#### WHAT TO PRODUCE
Lines from the one containing "Instruction: Click the" through the final line of the records below are needed, copied exactly, with no pictures.

*** Opening of DATA FOR REVIEW ***

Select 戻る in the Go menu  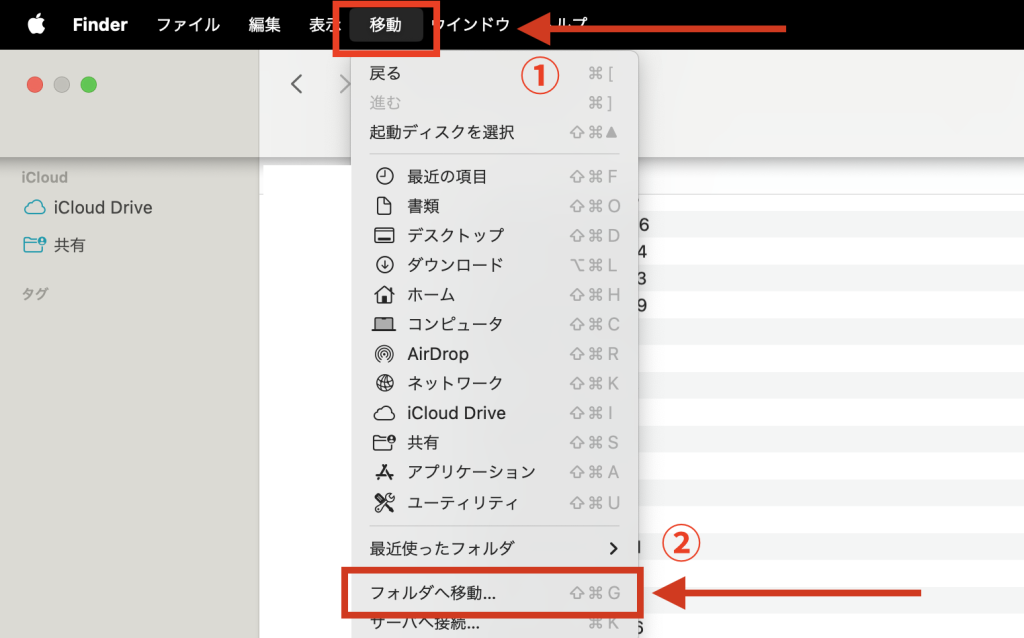tap(385, 73)
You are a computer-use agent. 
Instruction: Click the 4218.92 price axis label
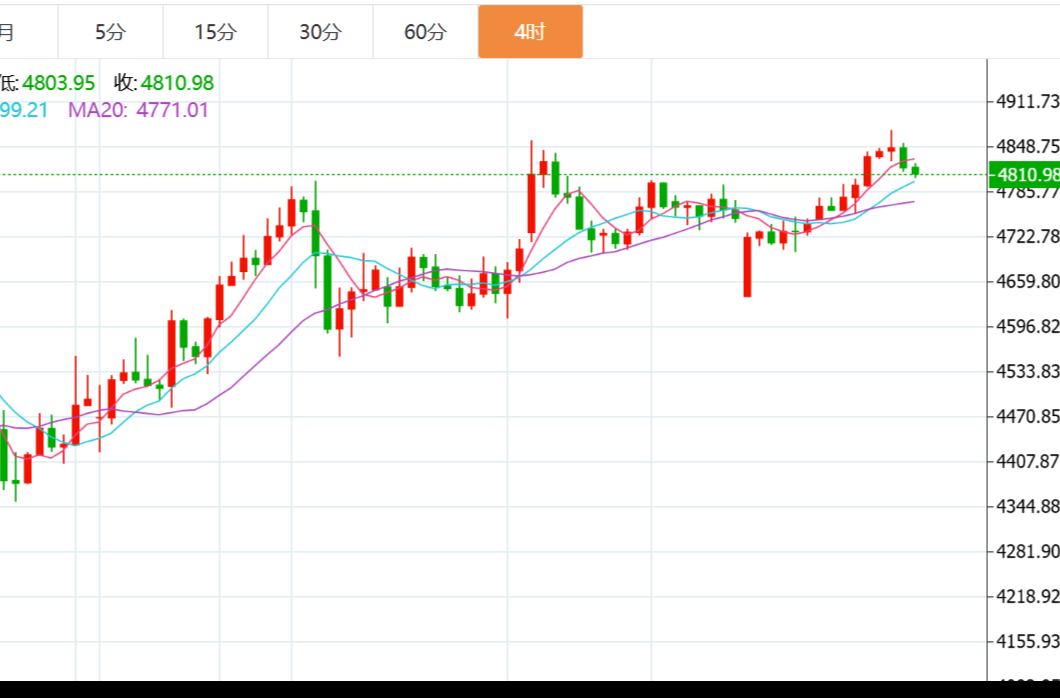pos(1027,596)
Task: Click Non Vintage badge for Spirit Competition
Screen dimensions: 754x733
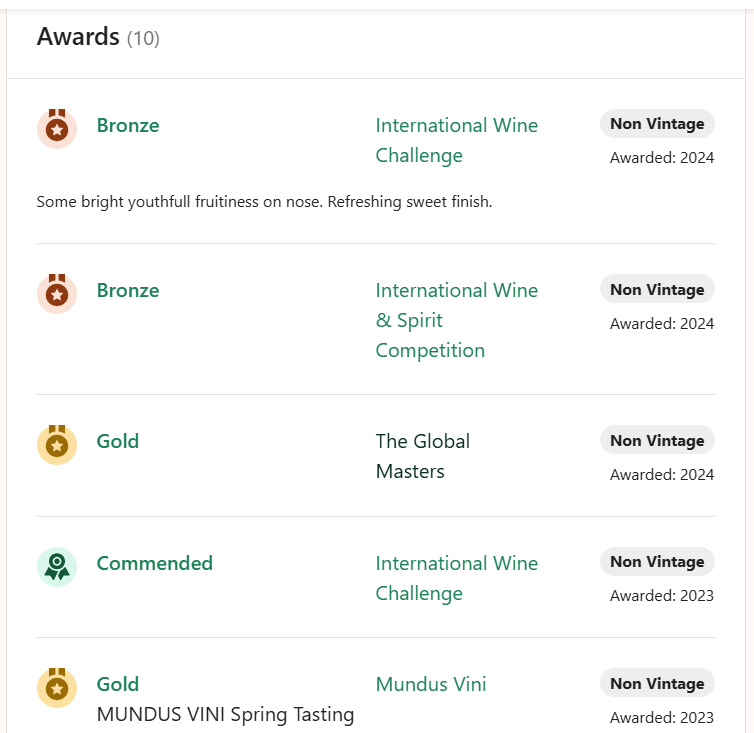Action: 657,289
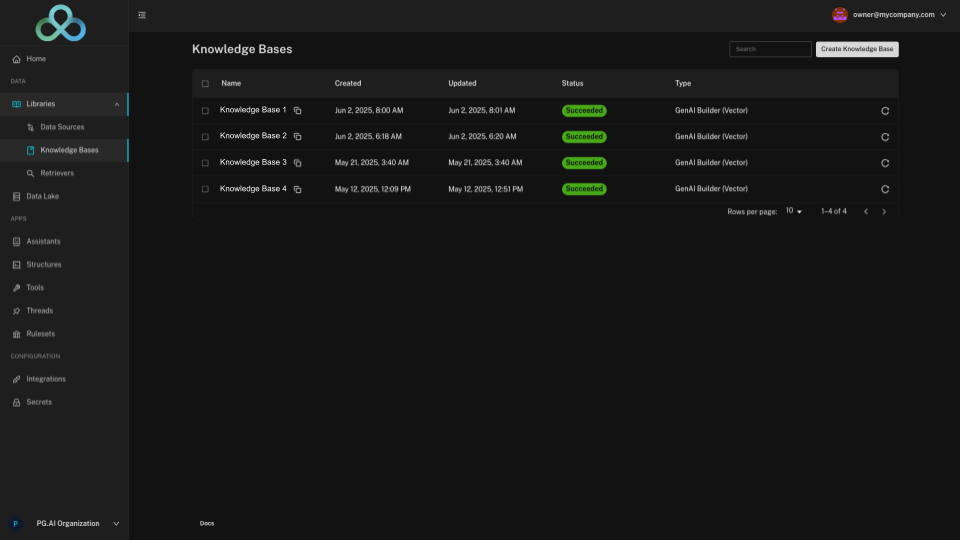Refresh the Knowledge Base 2 row
This screenshot has height=540, width=960.
[x=885, y=137]
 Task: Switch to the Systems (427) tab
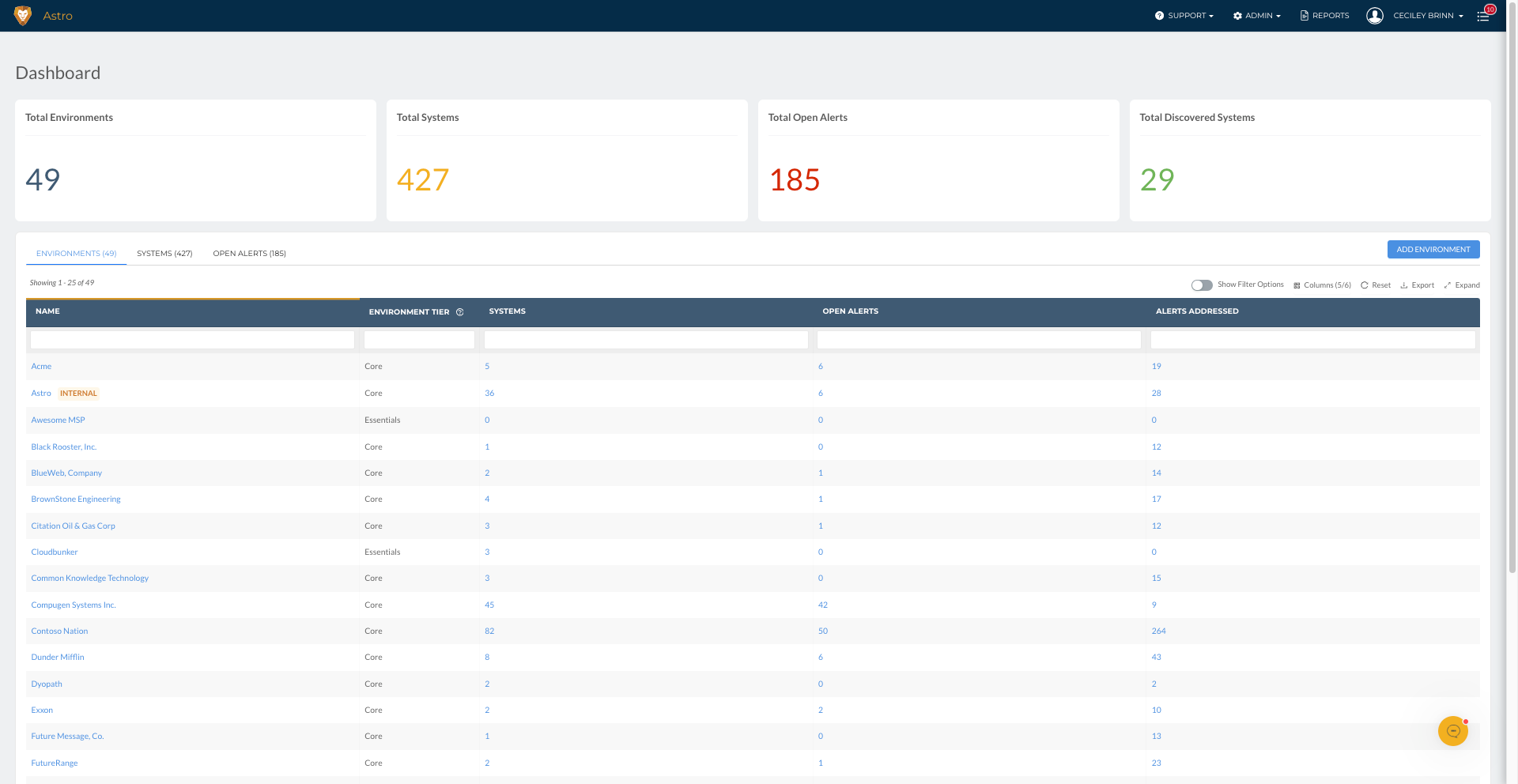tap(164, 254)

*** Close of DATA FOR REVIEW ***

#### TASK OUTPUT
Instruction: Click the 4218.92 price axis label
pos(1027,596)
Task: Click Non Vintage badge for Spirit Competition
Screen dimensions: 754x733
Action: 657,289
Refresh the Knowledge Base 2 row
This screenshot has height=540, width=960.
[x=885, y=137]
 Task: Switch to the Systems (427) tab
tap(164, 254)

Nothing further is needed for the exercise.